WHAT IS EXPECTED.
The listing below should be written out again word for word, please.

━━ PROVIDED DATA

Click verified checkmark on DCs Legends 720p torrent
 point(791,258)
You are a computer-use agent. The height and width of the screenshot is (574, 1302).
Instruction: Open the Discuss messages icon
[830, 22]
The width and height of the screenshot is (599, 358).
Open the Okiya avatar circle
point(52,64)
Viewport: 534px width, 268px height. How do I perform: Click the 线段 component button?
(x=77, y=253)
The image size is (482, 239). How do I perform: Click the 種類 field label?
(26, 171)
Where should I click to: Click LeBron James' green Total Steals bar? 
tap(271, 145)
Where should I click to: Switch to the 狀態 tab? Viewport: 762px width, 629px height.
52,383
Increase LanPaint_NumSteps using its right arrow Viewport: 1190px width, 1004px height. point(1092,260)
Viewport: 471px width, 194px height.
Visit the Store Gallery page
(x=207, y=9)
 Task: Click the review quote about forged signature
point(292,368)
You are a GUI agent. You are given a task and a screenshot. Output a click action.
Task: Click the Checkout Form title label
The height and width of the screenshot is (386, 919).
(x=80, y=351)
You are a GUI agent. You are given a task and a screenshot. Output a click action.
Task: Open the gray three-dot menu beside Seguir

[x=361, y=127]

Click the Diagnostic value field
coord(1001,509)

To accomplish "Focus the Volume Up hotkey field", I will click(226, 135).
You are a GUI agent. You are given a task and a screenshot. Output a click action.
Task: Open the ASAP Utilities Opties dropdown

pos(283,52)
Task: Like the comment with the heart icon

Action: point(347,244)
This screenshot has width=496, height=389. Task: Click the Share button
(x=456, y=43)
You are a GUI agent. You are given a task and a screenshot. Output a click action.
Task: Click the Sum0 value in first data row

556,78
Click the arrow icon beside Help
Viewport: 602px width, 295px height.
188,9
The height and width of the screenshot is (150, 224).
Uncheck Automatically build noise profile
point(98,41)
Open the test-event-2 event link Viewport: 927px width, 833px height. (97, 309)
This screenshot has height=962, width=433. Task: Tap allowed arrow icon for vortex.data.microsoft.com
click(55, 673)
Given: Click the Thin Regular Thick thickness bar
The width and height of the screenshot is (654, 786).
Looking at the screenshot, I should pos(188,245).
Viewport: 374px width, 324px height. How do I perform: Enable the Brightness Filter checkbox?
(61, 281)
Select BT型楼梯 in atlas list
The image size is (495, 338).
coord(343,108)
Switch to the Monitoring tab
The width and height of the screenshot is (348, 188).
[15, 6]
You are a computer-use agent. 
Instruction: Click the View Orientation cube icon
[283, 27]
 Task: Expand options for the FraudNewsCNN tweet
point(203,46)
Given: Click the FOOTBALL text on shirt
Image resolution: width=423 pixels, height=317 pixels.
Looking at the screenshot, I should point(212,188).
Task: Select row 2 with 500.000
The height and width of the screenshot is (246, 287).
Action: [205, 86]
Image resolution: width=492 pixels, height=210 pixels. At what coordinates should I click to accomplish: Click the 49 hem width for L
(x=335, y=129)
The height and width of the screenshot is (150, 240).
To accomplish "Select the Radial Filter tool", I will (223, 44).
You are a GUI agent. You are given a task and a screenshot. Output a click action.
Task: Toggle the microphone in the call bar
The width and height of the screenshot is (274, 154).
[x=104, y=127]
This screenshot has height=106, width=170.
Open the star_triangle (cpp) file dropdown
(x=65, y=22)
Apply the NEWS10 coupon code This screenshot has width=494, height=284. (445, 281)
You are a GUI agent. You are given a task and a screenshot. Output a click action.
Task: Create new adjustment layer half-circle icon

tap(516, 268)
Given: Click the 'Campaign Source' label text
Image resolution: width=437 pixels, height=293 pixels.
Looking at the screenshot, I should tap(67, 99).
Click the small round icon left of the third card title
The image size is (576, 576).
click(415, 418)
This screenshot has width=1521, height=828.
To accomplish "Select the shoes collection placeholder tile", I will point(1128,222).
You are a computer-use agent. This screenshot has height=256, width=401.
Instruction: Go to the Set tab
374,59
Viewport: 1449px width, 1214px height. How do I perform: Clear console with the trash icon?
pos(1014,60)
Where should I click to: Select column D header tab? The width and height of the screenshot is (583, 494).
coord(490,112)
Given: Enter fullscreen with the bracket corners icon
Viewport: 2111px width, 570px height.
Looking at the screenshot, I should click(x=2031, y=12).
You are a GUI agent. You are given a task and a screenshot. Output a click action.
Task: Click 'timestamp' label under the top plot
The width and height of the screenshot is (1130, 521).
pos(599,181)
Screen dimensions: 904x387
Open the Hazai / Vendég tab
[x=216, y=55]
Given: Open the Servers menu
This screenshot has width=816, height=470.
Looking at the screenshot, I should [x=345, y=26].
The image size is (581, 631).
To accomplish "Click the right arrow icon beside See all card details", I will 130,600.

━━━━

EXERCISE RESPONSE.
Click verified checkmark on DCs Legends 720p torrent
 point(791,258)
You are a computer-use agent. The height and width of the screenshot is (574, 1302).
Instruction: Open the Discuss messages icon
[830, 22]
The width and height of the screenshot is (599, 358).
Open the Okiya avatar circle
point(52,64)
Viewport: 534px width, 268px height. How do I perform: Click the 线段 component button?
(x=77, y=253)
The image size is (482, 239). How do I perform: Click the 種類 field label?
(26, 171)
Where should I click to: Click LeBron James' green Total Steals bar? 
tap(271, 145)
Where should I click to: Switch to the 狀態 tab? Viewport: 762px width, 629px height.
52,383
Increase LanPaint_NumSteps using its right arrow Viewport: 1190px width, 1004px height. point(1092,260)
Viewport: 471px width, 194px height.
Visit the Store Gallery page
(x=207, y=9)
 Task: Click the review quote about forged signature
point(292,368)
You are a GUI agent. You are given a task and a screenshot. Output a click action.
Task: Click the Checkout Form title label
The height and width of the screenshot is (386, 919).
(x=80, y=351)
You are a GUI agent. You are given a task and a screenshot. Output a click action.
Task: Open the gray three-dot menu beside Seguir

[x=361, y=127]

Click the Diagnostic value field
coord(1001,509)

To accomplish "Focus the Volume Up hotkey field", I will click(226, 135).
You are a GUI agent. You are given a task and a screenshot. Output a click action.
Task: Open the ASAP Utilities Opties dropdown

pos(283,52)
Task: Like the comment with the heart icon

Action: point(347,244)
This screenshot has width=496, height=389. Task: Click the Share button
(x=456, y=43)
You are a GUI agent. You are given a task and a screenshot. Output a click action.
Task: Click the Sum0 value in first data row

556,78
Click the arrow icon beside Help
Viewport: 602px width, 295px height.
188,9
The height and width of the screenshot is (150, 224).
Uncheck Automatically build noise profile
point(98,41)
Open the test-event-2 event link Viewport: 927px width, 833px height. (97, 309)
This screenshot has height=962, width=433. Task: Tap allowed arrow icon for vortex.data.microsoft.com
click(55, 673)
Given: Click the Thin Regular Thick thickness bar
The width and height of the screenshot is (654, 786).
Looking at the screenshot, I should pos(188,245).
Viewport: 374px width, 324px height. How do I perform: Enable the Brightness Filter checkbox?
(61, 281)
Select BT型楼梯 in atlas list
The image size is (495, 338).
coord(343,108)
Switch to the Monitoring tab
The width and height of the screenshot is (348, 188).
[15, 6]
You are a computer-use agent. 
Instruction: Click the View Orientation cube icon
[283, 27]
 Task: Expand options for the FraudNewsCNN tweet
point(203,46)
Given: Click the FOOTBALL text on shirt
Image resolution: width=423 pixels, height=317 pixels.
Looking at the screenshot, I should point(212,188).
Task: Select row 2 with 500.000
The height and width of the screenshot is (246, 287).
Action: [205, 86]
Image resolution: width=492 pixels, height=210 pixels. At what coordinates should I click to accomplish: Click the 49 hem width for L
(x=335, y=129)
The height and width of the screenshot is (150, 240).
To accomplish "Select the Radial Filter tool", I will (223, 44).
You are a GUI agent. You are given a task and a screenshot. Output a click action.
Task: Toggle the microphone in the call bar
The width and height of the screenshot is (274, 154).
[x=104, y=127]
This screenshot has height=106, width=170.
Open the star_triangle (cpp) file dropdown
(x=65, y=22)
Apply the NEWS10 coupon code This screenshot has width=494, height=284. (445, 281)
You are a GUI agent. You are given a task and a screenshot. Output a click action.
Task: Create new adjustment layer half-circle icon

tap(516, 268)
Given: Click the 'Campaign Source' label text
Image resolution: width=437 pixels, height=293 pixels.
Looking at the screenshot, I should tap(67, 99).
Click the small round icon left of the third card title
The image size is (576, 576).
click(415, 418)
This screenshot has width=1521, height=828.
To accomplish "Select the shoes collection placeholder tile", I will point(1128,222).
You are a computer-use agent. This screenshot has height=256, width=401.
Instruction: Go to the Set tab
374,59
Viewport: 1449px width, 1214px height. How do I perform: Clear console with the trash icon?
pos(1014,60)
Where should I click to: Select column D header tab? The width and height of the screenshot is (583, 494).
coord(490,112)
Given: Enter fullscreen with the bracket corners icon
Viewport: 2111px width, 570px height.
Looking at the screenshot, I should click(x=2031, y=12).
You are a GUI agent. You are given a task and a screenshot. Output a click action.
Task: Click 'timestamp' label under the top plot
The width and height of the screenshot is (1130, 521).
pos(599,181)
Screen dimensions: 904x387
Open the Hazai / Vendég tab
[x=216, y=55]
Given: Open the Servers menu
This screenshot has width=816, height=470.
Looking at the screenshot, I should [x=345, y=26].
The image size is (581, 631).
To accomplish "Click the right arrow icon beside See all card details", I will 130,600.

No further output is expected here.